The team’s research is collaborating with the National Institutes of Health. IVADO Visiting Scholar Programincluding additional national and international collaborators.
“In this paper, we introduce RF-PHATE, an acronym for Random Forest-Potential of Heat-diffusion for Affinity-based Trajectory Imbedding,” Moon said. “It’s just a tidbit, but it’s a supervised data visualization technique that allows you to explore relationships between related data in multidimensional datasets.”
To understand this, he said, it is helpful to examine the capabilities of previously developed unsupervised and supervised data visualization techniques.
“Commonly used unsupervised methods such as PHATE, t-SNE, and UMAP, as well as existing supervised methods, can help visualize the structure of big data sets,” Moon said. “However, each has some weaknesses. Some tend to overemphasize the differences between groups of data, and some do not take into account how those groups relate to each other. RF-PHATE is much better at preserving the structure of how groups of data relate to each other.”

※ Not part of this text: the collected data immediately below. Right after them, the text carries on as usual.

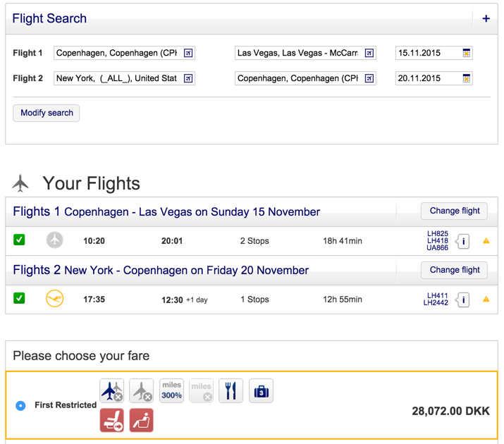The image size is (504, 444).
Task: Open airport lookup for Flight 2 origin New York
Action: point(188,78)
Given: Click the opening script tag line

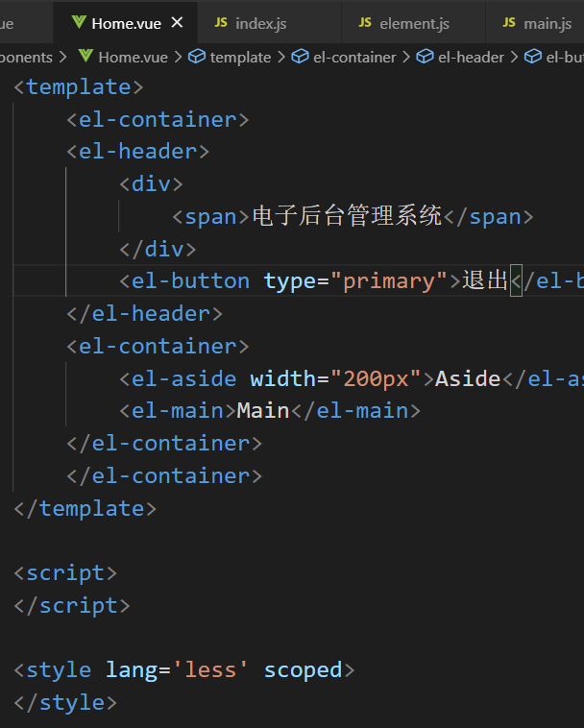Looking at the screenshot, I should [x=65, y=573].
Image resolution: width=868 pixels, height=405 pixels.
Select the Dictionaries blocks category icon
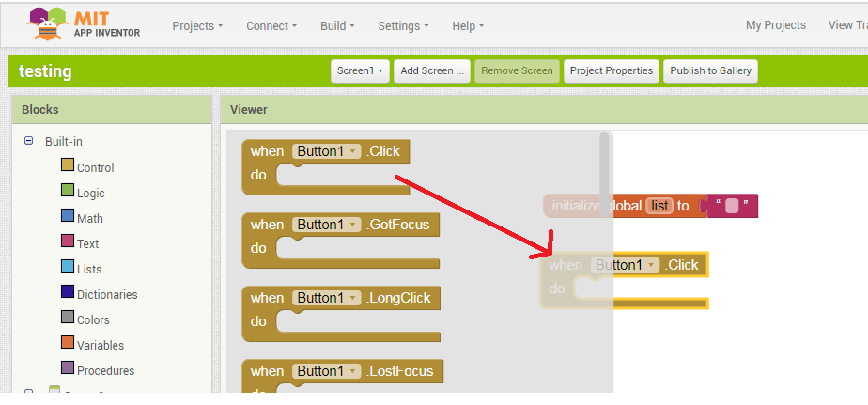68,293
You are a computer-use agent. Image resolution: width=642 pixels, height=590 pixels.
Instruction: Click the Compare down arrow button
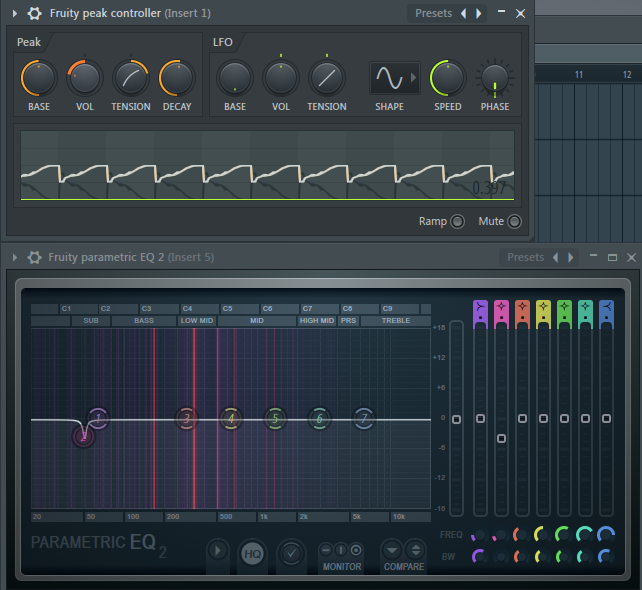click(391, 550)
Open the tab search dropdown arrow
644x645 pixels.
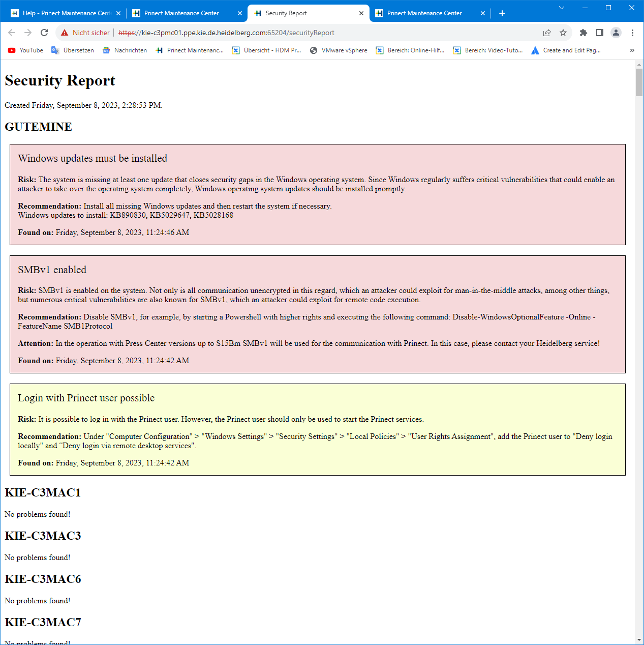(561, 8)
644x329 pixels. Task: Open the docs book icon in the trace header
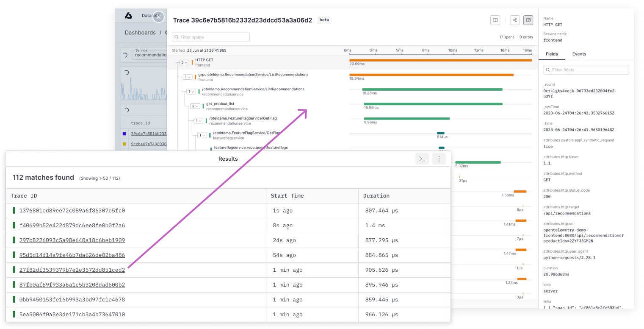coord(495,20)
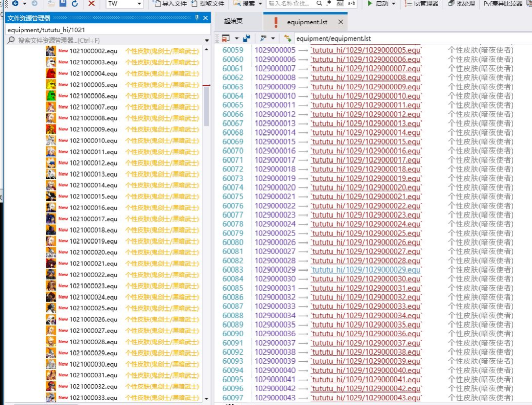Click the red X delete icon in toolbar
This screenshot has height=405, width=532.
(x=91, y=4)
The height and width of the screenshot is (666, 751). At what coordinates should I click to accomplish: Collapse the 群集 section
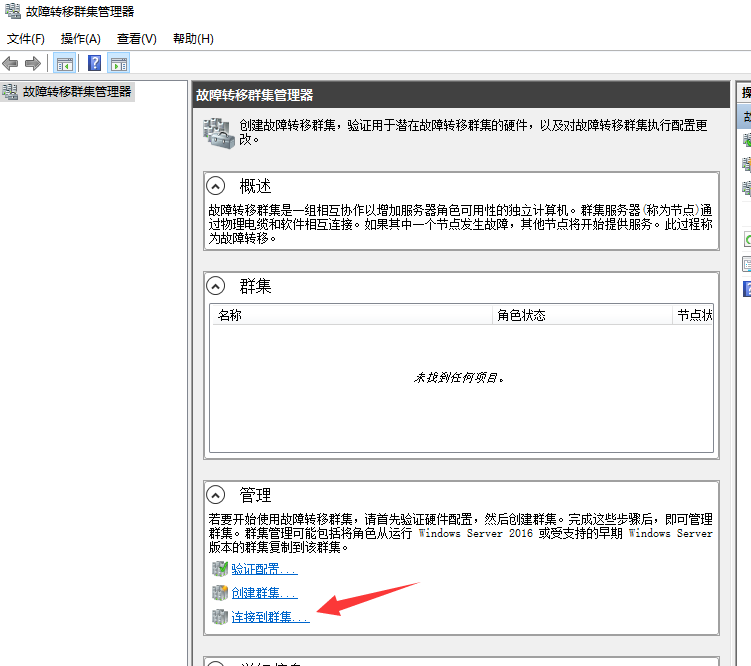[x=215, y=285]
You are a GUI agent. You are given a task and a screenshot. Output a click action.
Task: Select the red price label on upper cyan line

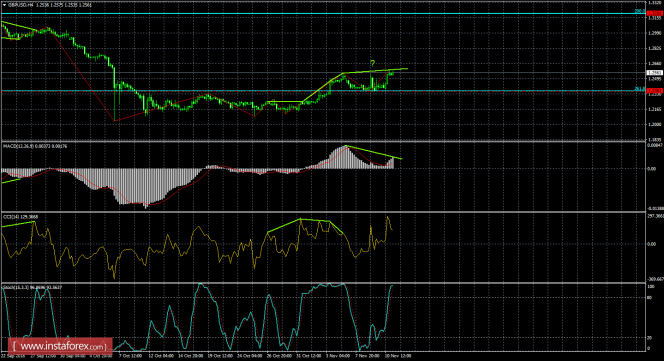coord(654,14)
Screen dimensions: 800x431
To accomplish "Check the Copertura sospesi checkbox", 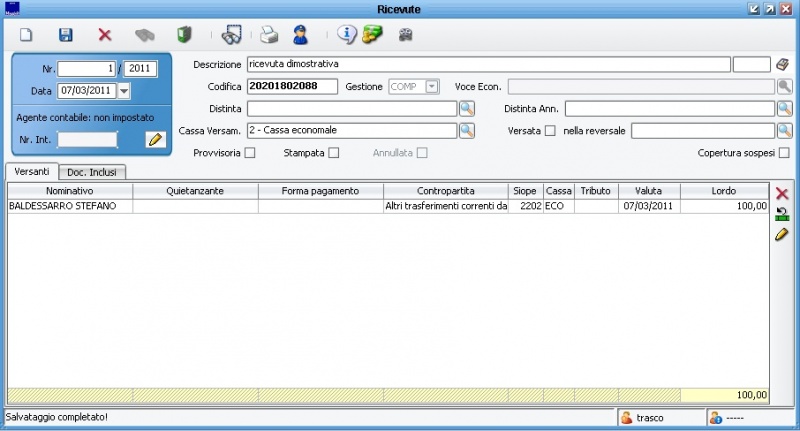I will pos(784,153).
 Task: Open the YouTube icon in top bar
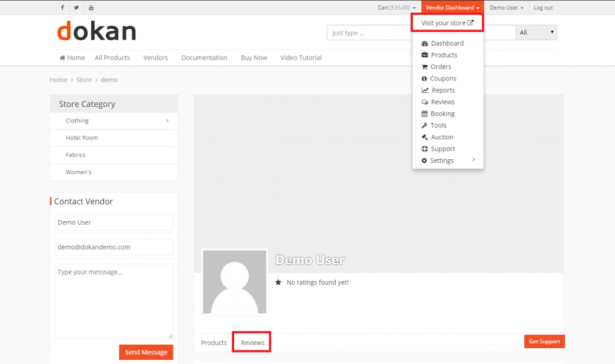click(x=91, y=7)
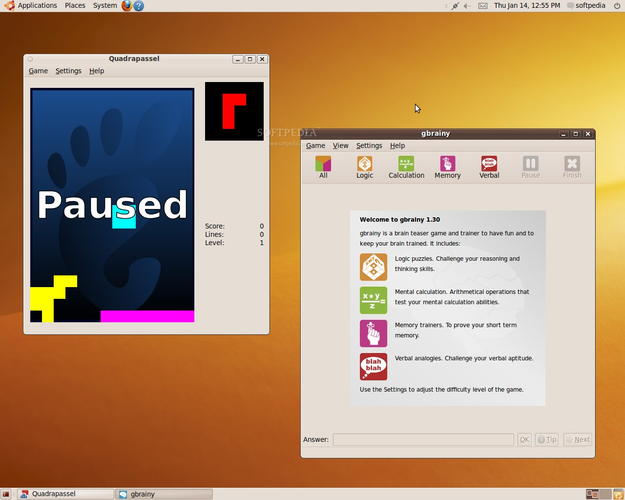
Task: Open the help icon in top panel
Action: point(138,6)
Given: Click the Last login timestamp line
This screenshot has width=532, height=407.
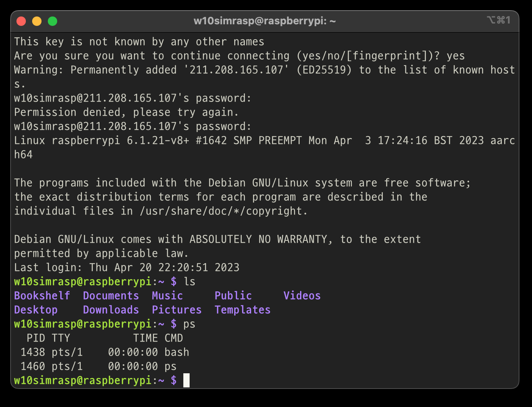Looking at the screenshot, I should (x=127, y=267).
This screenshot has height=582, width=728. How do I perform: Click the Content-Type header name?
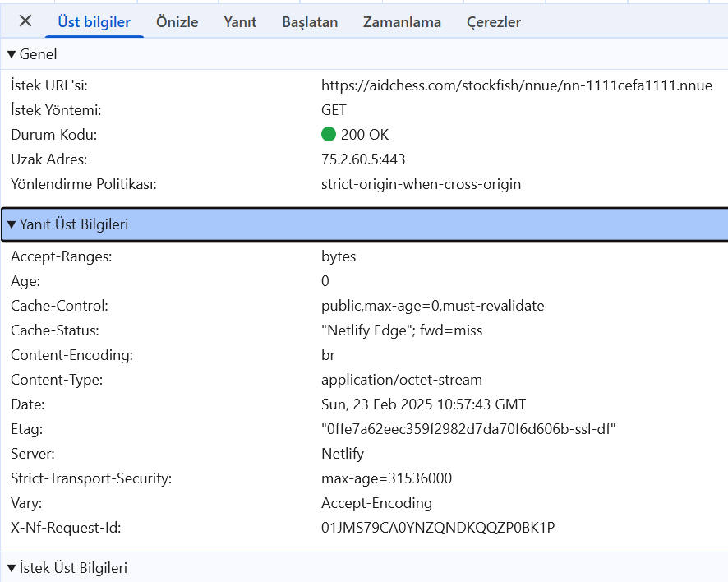(57, 380)
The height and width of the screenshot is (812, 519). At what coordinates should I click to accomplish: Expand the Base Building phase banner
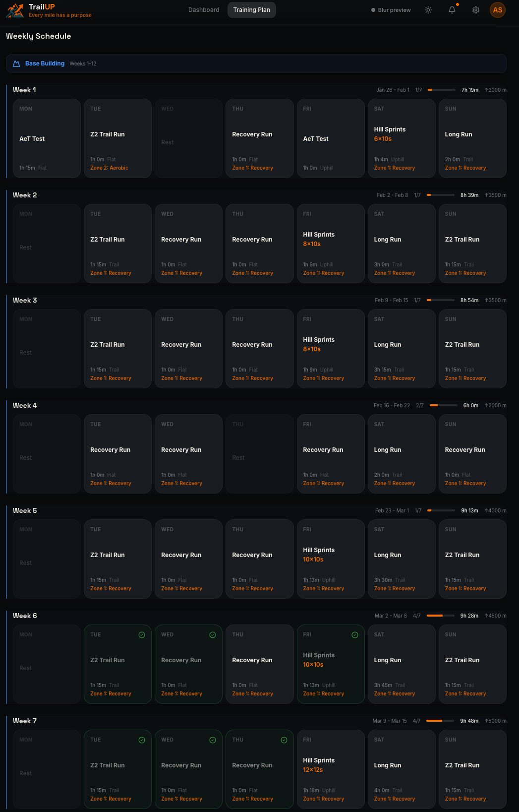(x=256, y=63)
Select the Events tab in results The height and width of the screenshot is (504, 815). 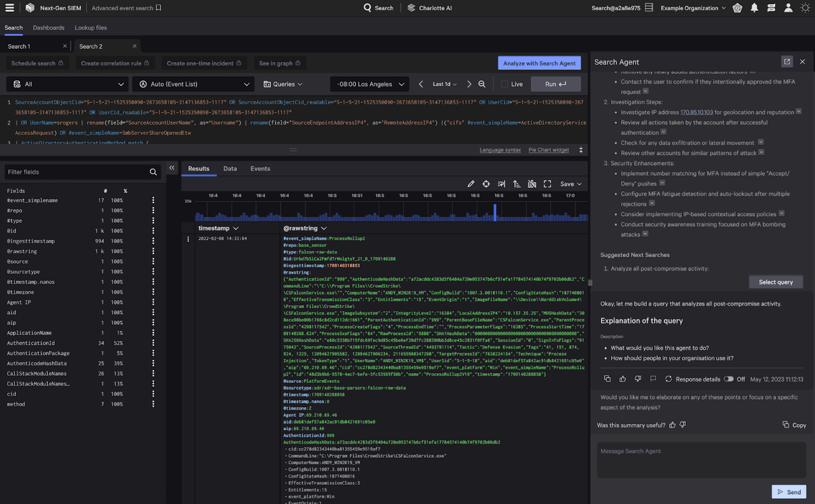click(x=260, y=169)
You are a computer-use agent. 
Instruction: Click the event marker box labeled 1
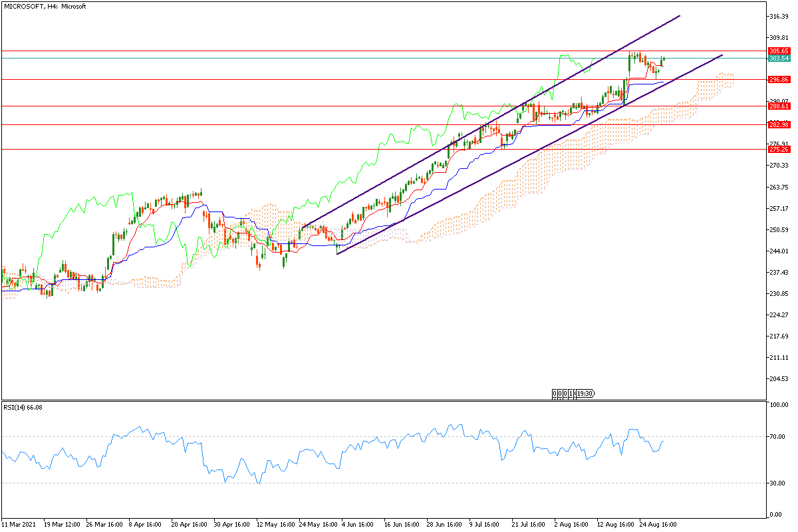point(570,393)
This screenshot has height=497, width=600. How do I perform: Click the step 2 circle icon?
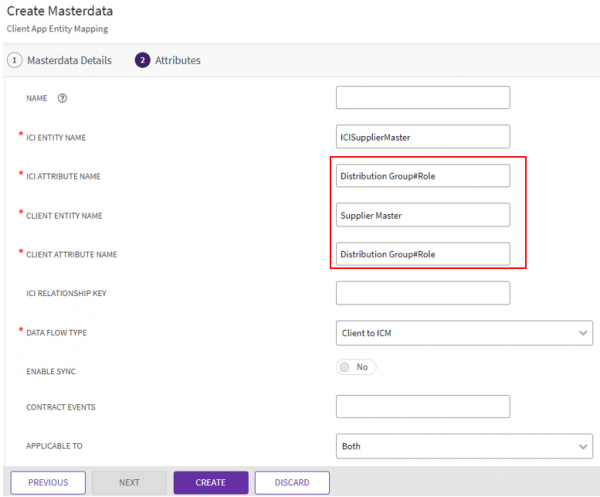coord(142,60)
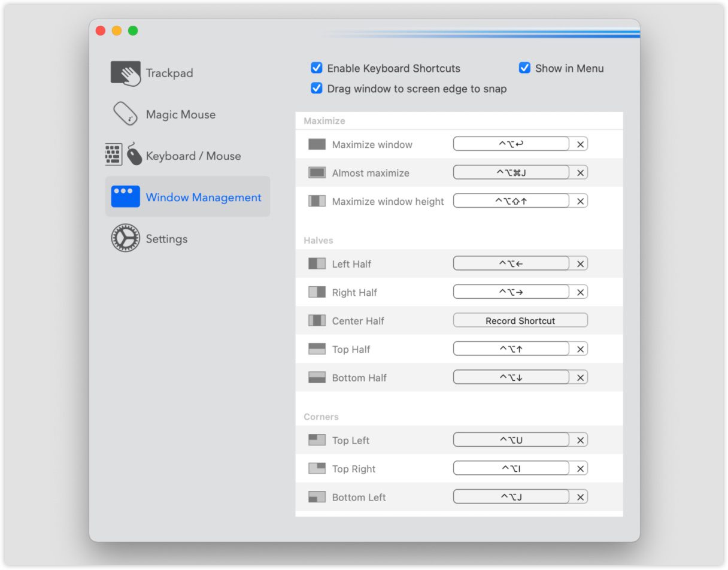The width and height of the screenshot is (728, 570).
Task: Clear the Maximize window shortcut
Action: (x=580, y=144)
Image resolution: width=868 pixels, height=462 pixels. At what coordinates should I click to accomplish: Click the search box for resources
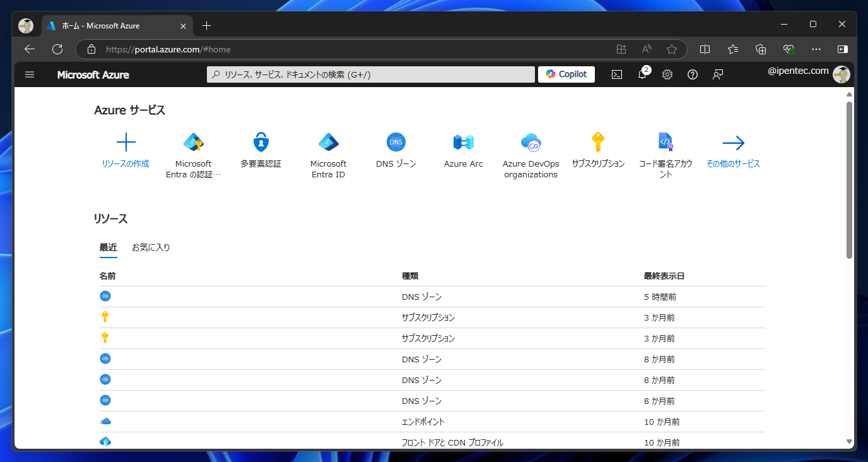tap(370, 74)
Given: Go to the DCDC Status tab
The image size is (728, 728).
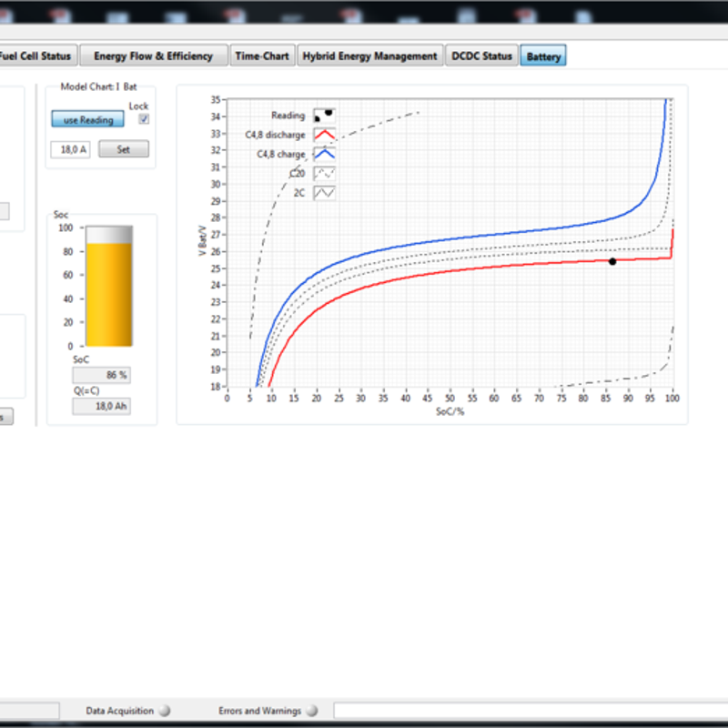Looking at the screenshot, I should (481, 56).
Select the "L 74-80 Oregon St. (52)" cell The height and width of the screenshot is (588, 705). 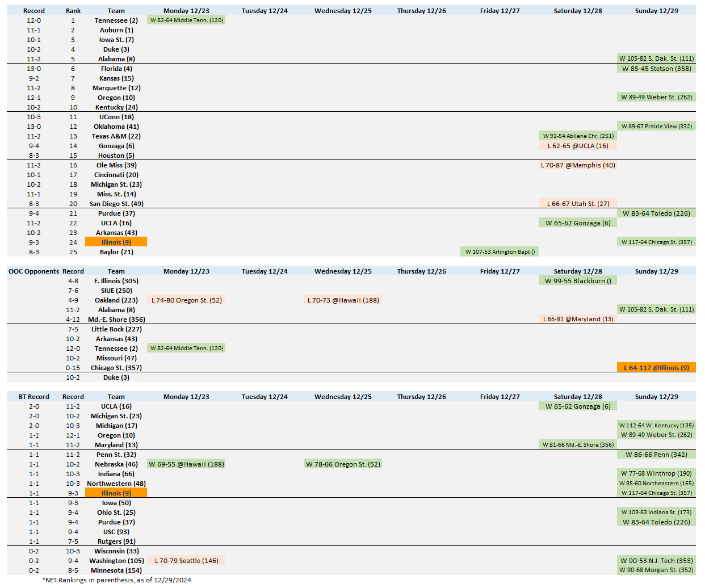point(186,300)
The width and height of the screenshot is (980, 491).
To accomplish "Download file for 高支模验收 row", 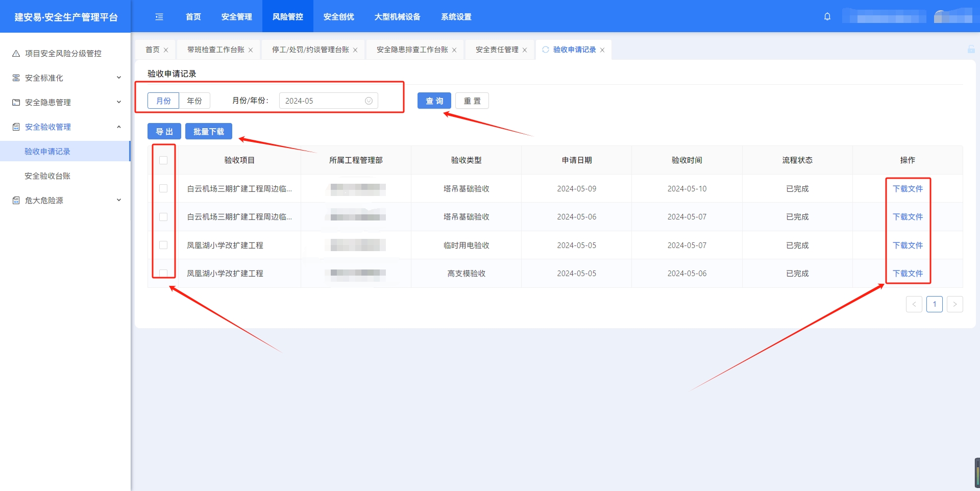I will [x=908, y=274].
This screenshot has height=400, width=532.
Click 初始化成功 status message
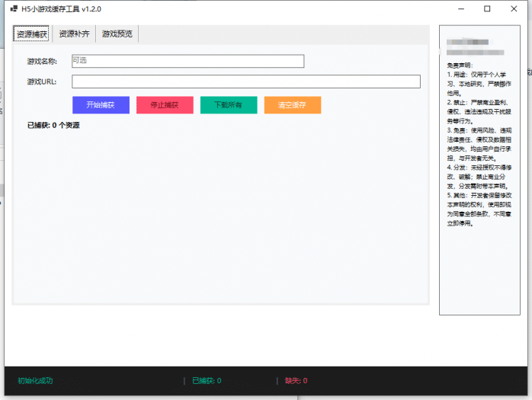(x=35, y=380)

In their paper, the research team demonstrates the functionality of the model and documents how RF-PHATE provides evidence for previously suspected subtypes of multiple sclerosis.
“Identifying subtypes is important because MS affects each patient differently and knowing the specific type will inform treatment decisions,” Moon said.
Additional datasets used to investigate the RF-PHATE model included plasma data from COVID-19 patients and data from antioxidant-treated lung cancer cells, but Moon notes that the model is not limited to biological data.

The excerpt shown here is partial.